La prima regola del Fight Club è guardare ogni cosa di David Fincher

Tra le tante visioni casalinghe di questi mesi, ce ne sono alcune che più di altre meriterebbero il piccolo rito di vestirsi e uscire per andare in sala al buio con un amico vicino. Una di queste è sicuramente “Mank”, il nuovo film di David Fincher sullo sceneggiatore Herman J. Mankiewicz, ambientato nella Hollywood degli anni ’30 dove sta sbarcando il giovanissimo Orson Welles.

Girato in un brillantissimo bianco e nero, il film, che arriverà in Italia su Netflix il 4 dicembre, racconta la storia dietro a “Citizen Kane” del 1941 (o “Quarto Potere” da noi), il film che da sempre è in testa a tutte le classifiche dei migliori film della storia del cinema, concentrandosi non tanto sulla figura di Welles, ma su quella del co-sceneggiatore Herman J. Mankiewicz, giornalista, critico teatrale, sceneggiatore appunto, alcolista e gran giocatore d’azzardo, fratello di Joseph L. Mankiewicz (quello che in 2 anni ha scritto e girato “Lettera a tre mogli” e “Eva contro Eva” portandosi a casa 4 Premi Oscar per Regia e Sceneggiatura con 2 film in 2 anni consecutivi, nel 1949 e 1950, che ha diretto “Improvvisamente l’estate scorsa” da Tennesse Williams e che ha portato a termine l’ultimo peplum della storia, quel “Cleopatra” con la Taylor e Burton tra cocci di bottiglie frantumate) e soprattutto grande amico e confidente del magnate dell’editoria William Randolph Hearst, l’ispirazione dietro al personaggio di Charles Foster Kane nel film.

Mank è interpretato da Gary Oldman, che recita insieme a Amanda Seyfried e Tom Pelphrey, Lily Collins, Tuppence Middleton, Charles Dance, Tom Burke nei panni di Orson Welles, e sono tutti già seduti in prima fila per la prossima stagione degli Oscar, anche perché il lancio migliore al film lo hanno già regalato queste ultime contestate elezioni presidenziali, citando a mani basse questa famosissima scena proprio da Citizen Kane.

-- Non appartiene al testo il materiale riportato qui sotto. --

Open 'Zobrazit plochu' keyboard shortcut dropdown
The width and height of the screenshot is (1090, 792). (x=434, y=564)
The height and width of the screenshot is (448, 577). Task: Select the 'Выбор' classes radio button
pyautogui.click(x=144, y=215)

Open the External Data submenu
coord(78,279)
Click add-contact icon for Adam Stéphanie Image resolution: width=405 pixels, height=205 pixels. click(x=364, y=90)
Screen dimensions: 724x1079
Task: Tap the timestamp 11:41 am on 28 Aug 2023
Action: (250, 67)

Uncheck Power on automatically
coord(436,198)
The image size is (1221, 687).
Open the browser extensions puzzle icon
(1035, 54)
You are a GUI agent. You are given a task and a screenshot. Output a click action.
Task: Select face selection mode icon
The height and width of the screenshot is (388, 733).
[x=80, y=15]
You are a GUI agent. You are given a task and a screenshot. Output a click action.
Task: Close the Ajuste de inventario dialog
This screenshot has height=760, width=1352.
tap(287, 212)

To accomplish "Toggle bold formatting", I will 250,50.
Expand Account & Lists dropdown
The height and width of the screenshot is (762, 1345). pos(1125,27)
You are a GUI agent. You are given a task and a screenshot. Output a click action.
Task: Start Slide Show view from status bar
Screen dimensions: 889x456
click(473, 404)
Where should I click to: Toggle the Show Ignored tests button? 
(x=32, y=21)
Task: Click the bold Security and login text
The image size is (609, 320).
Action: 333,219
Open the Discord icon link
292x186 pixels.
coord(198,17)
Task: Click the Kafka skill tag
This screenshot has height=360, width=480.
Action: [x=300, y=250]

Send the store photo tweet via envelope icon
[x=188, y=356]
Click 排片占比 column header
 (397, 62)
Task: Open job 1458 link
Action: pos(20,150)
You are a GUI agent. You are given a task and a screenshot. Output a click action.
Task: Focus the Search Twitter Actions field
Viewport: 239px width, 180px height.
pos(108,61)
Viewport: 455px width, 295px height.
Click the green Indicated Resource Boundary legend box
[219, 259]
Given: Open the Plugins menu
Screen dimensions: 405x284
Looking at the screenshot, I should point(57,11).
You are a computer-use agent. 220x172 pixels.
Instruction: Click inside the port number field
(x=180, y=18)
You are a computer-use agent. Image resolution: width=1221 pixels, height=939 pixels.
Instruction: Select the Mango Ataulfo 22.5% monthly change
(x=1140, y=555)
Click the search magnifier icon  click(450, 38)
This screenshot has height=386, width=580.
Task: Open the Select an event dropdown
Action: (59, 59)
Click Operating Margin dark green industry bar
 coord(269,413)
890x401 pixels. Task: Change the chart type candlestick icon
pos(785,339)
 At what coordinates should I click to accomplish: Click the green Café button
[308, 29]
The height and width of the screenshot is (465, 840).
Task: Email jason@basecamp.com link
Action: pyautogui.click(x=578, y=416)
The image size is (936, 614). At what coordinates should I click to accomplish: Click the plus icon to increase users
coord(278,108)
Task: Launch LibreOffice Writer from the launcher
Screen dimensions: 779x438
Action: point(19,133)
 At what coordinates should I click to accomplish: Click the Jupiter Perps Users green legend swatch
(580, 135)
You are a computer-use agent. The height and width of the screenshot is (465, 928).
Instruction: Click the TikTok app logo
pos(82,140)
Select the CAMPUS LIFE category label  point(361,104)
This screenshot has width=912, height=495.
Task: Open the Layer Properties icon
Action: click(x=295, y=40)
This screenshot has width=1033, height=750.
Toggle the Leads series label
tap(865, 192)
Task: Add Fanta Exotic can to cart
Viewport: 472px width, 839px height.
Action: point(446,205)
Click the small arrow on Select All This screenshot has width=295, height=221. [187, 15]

David Fincher è uno di quei registi di culto che conosci anche se non lo conosci: se non sei tra quelli che citano a memoria la sequenza di apertura di “The Social Network” sarai uno di quelli che piazzano lì la prima regola del Fight Club, o magari sarai innamorato di David Mills, o di Amy Dunne, o di Marla Singer, o di Tyler Durden.


David Fincher è uno di quei registi che richiama spesso gli stessi attori, che gira e rigira una scena mille volte da mille punti di vista diversi, che vive con il mantra “devi fartene un’ossessione e restare ossessionato”, se si pensa che il suo ultimo film “Gone Girl” è del 2014 e che in trent’anni di carriera ne ha girati solo una decina. Nel frattempo, certo, ha prodotto “House of Cards”, “Mindhunter” (e la serie animata antologica “Love, Deaths and Robots”) continuando la sua serie di ritratti di personaggi, uomini e donne, a loro volta ossessivi, morbosi, ai quali basta poco per trasformarsi in assassini.
David Fincher è uno di quei registi che quando ha in mano una sceneggiatura scritta da suo padre (perché all the best cowboys have daddy issues), che parla di uno sceneggiatore e un regista che vogliono fare un film su un magnate dell’editoria ispirato a un vero magnate che li contrasta in tutti i modi, non la molla per trent’anni finché non riesce a trovare i capitali per metterla in scena.
David Fincher è uno di quei registi che quando fa qualcosa poi ne parliamo per anni, a parte “Il curioso caso di Benjamin Button”, del quale non vorrei sentir parlare mai più.